§ **WHAT IS EXPECTED**
Every line below from the one containing "Task: Click the S401 text label" through the one containing "Click the 3.618 Fibonacci level label" is to be printed exactly, with the pictures omitted.

++++

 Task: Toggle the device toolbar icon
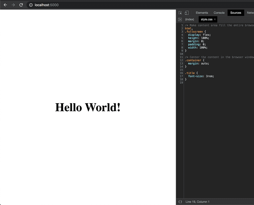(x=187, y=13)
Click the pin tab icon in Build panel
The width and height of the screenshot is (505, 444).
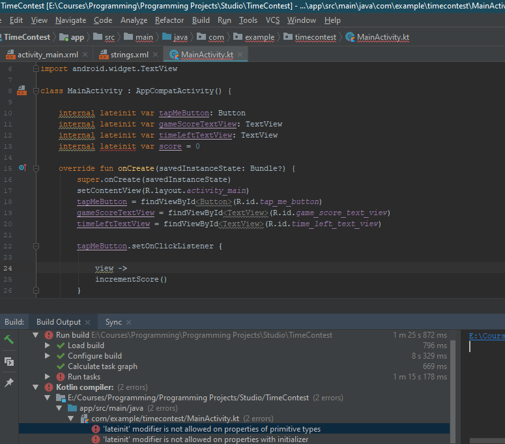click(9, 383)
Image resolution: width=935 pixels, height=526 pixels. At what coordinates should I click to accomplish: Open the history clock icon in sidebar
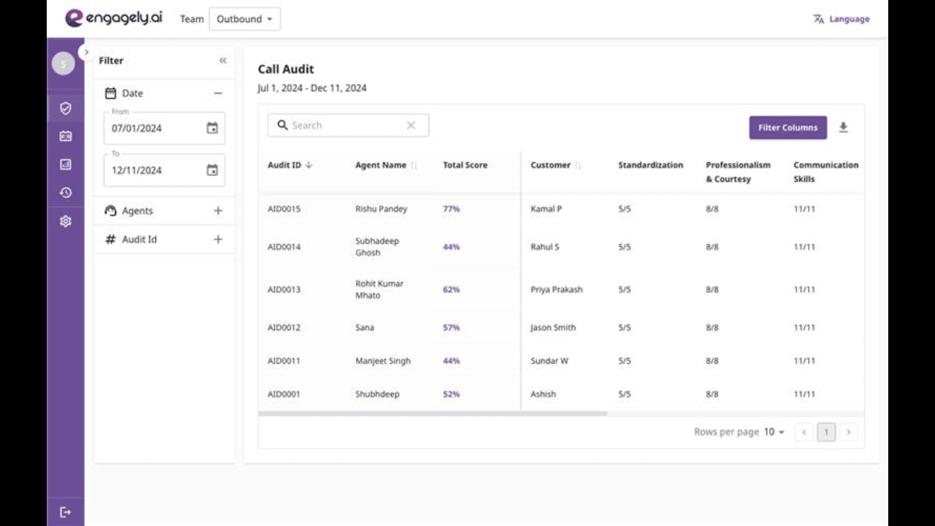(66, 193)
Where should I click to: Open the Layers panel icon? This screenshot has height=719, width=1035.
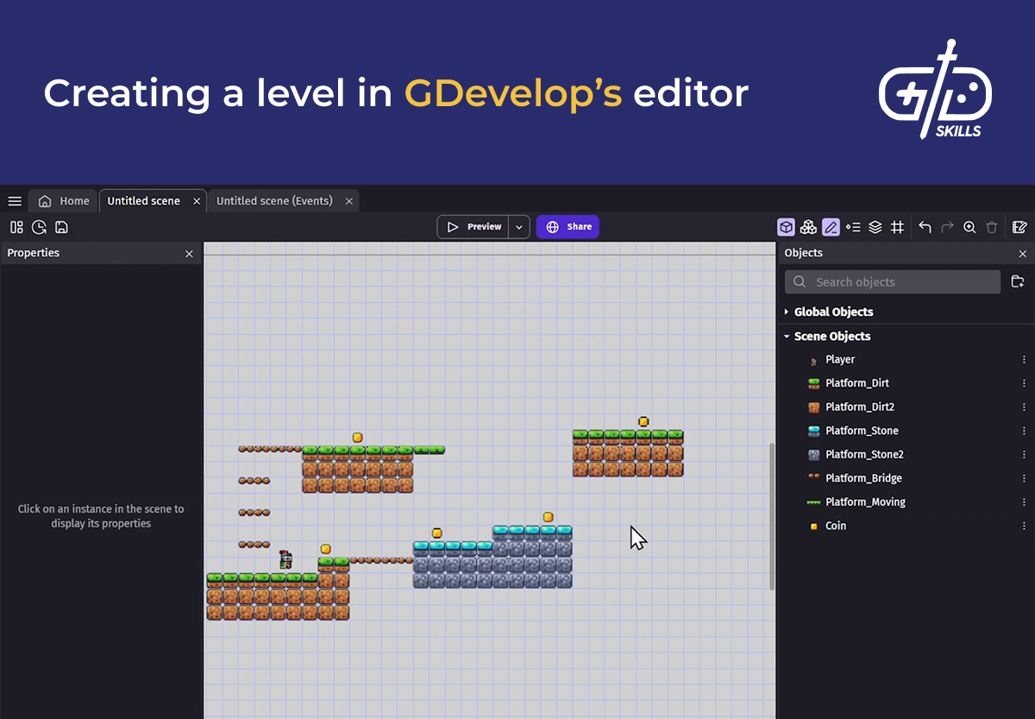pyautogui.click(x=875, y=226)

++++

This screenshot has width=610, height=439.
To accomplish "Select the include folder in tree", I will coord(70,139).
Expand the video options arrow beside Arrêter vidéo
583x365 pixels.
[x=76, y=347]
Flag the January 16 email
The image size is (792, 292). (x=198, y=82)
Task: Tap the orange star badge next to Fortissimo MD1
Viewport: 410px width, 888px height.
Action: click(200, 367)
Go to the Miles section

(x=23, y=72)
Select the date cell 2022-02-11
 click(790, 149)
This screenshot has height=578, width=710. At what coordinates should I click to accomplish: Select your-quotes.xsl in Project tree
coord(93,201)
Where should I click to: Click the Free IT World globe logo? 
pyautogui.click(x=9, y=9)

++++

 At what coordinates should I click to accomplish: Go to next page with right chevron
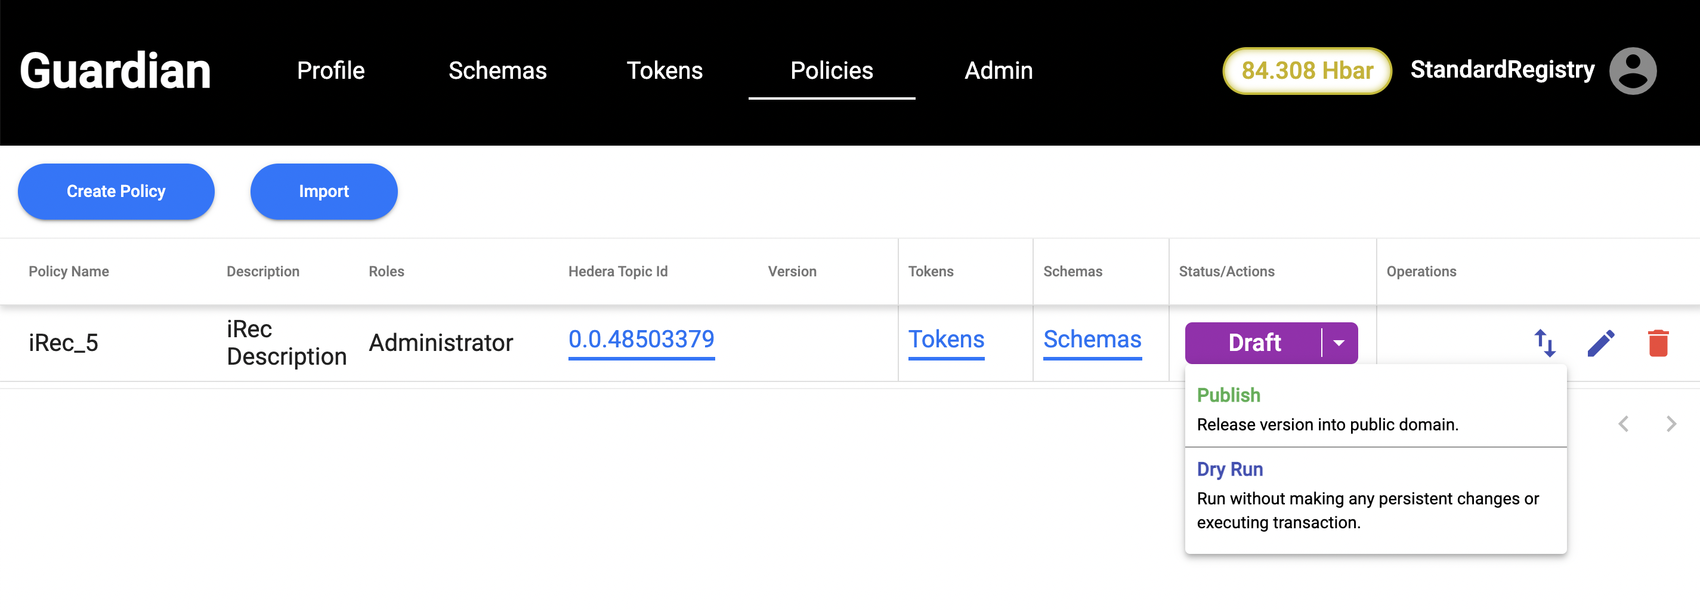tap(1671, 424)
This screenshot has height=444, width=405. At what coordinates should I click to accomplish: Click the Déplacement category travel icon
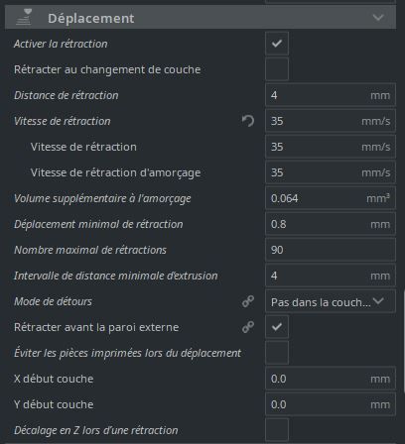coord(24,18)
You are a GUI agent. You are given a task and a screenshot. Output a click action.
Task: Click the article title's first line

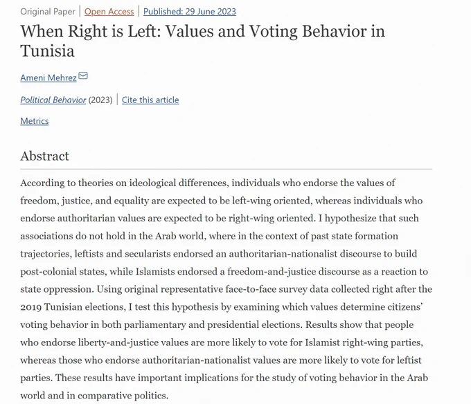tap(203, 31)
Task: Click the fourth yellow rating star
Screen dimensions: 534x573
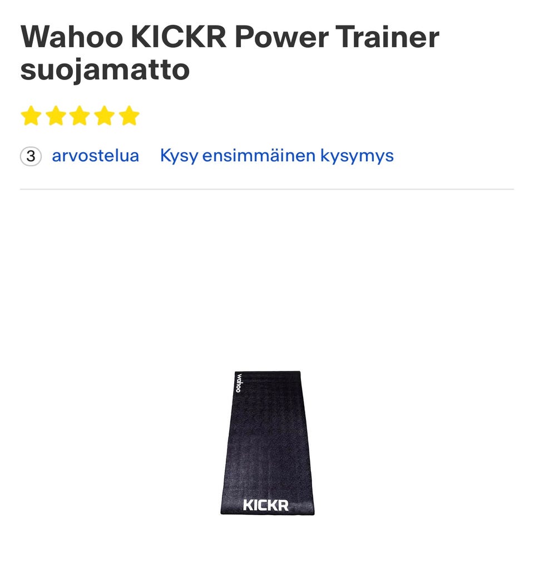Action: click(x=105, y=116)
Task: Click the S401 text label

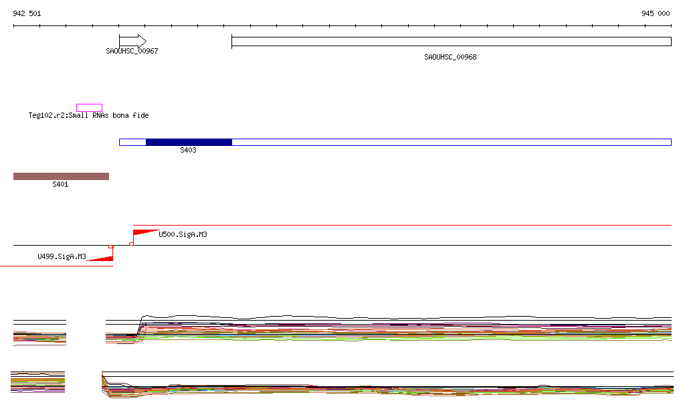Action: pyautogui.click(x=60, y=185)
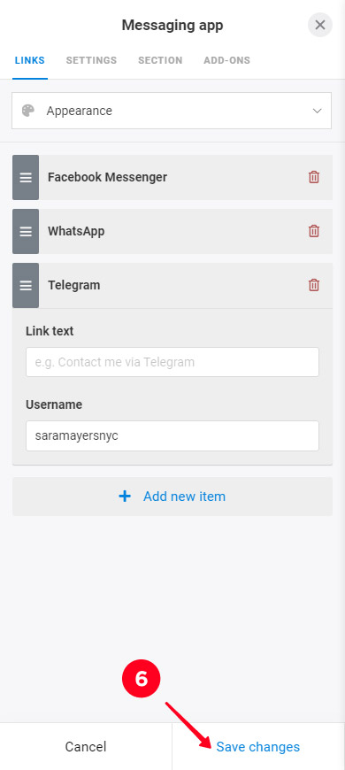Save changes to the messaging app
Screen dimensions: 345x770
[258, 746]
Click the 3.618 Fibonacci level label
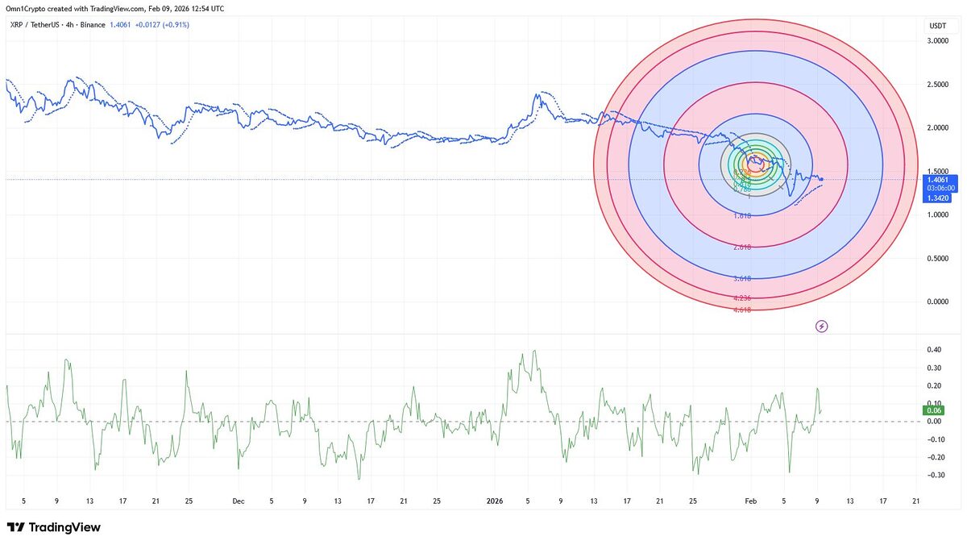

++++

§ **SOLUTION TO THIS PROBLEM**
Task: Click the S401 text label

Action: pyautogui.click(x=60, y=185)
Save changes to the messaging app
Screen dimensions: 345x770
[258, 746]
Click the 3.618 Fibonacci level label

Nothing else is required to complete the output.